- _Entries shown_:
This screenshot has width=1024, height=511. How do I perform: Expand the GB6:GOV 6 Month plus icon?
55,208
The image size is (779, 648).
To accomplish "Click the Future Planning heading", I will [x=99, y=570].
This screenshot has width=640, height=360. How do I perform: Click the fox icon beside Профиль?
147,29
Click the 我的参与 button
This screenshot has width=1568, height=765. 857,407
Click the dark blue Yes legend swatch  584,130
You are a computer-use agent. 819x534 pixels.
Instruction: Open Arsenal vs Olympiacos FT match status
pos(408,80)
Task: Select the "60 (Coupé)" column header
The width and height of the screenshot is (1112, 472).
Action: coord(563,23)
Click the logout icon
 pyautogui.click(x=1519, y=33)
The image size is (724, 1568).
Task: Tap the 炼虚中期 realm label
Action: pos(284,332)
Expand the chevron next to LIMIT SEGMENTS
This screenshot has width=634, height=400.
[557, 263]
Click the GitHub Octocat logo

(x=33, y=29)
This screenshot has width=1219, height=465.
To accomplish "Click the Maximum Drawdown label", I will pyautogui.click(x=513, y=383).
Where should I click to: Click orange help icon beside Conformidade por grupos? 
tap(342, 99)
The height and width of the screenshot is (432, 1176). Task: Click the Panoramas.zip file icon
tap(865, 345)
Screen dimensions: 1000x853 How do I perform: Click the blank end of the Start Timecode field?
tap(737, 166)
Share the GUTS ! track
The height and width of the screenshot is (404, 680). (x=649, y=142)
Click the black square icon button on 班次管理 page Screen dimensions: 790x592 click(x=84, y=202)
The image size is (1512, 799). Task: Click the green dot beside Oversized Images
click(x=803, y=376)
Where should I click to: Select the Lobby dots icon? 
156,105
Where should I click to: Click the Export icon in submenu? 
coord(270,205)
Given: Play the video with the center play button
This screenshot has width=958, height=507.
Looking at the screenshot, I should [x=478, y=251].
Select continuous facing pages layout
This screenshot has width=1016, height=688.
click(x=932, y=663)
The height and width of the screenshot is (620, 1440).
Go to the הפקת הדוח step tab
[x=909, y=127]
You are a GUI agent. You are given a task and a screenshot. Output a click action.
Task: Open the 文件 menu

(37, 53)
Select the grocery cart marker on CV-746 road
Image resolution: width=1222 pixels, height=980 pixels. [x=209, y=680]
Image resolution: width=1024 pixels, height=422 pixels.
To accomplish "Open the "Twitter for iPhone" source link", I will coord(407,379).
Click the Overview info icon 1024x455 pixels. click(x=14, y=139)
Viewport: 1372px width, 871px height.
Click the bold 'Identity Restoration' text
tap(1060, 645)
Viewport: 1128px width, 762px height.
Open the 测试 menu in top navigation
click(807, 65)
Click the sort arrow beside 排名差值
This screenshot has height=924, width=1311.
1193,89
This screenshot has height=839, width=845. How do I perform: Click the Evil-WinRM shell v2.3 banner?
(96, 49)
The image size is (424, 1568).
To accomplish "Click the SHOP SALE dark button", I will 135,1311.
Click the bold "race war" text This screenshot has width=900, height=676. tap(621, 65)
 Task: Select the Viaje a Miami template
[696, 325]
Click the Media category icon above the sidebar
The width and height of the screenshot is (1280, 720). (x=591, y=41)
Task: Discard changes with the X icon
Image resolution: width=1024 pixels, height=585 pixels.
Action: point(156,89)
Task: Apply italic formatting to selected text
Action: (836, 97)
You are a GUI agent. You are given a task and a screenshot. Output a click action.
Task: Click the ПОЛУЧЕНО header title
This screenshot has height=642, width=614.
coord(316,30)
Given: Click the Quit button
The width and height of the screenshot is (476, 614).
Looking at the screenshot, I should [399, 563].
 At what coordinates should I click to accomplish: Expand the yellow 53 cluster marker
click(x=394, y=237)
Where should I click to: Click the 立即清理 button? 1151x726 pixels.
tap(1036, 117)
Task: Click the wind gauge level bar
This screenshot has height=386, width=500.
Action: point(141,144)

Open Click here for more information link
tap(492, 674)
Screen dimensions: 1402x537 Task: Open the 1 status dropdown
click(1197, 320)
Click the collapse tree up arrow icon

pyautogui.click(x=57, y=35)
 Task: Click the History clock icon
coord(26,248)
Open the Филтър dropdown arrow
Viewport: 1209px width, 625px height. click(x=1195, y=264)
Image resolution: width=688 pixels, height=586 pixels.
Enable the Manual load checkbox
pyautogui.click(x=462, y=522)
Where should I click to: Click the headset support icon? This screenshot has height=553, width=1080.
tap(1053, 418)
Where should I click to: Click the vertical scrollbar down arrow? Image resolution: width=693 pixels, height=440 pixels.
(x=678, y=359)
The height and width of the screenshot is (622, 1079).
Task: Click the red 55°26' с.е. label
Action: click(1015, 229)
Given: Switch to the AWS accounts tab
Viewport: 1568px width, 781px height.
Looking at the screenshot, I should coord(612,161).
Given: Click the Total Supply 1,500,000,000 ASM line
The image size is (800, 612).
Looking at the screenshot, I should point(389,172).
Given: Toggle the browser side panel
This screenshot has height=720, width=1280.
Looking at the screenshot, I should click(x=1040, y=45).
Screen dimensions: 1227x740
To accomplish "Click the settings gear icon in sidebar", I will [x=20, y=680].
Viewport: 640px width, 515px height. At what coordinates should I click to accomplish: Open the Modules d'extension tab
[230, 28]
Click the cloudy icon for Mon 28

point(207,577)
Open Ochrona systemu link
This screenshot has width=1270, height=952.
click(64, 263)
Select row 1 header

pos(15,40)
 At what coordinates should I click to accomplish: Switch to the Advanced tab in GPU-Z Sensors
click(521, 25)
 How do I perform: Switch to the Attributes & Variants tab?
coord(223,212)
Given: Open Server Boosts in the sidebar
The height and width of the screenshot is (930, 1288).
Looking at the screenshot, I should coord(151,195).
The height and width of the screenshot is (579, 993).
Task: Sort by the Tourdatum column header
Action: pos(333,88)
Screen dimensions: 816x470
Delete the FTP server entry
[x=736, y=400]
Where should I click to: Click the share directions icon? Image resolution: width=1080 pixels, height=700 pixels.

- _Task_: Find the word "with" in the data and copy out each line where it turns up.

- _Result for this task_:
Given: Play the video with the center play button
Task: Discard changes with the X icon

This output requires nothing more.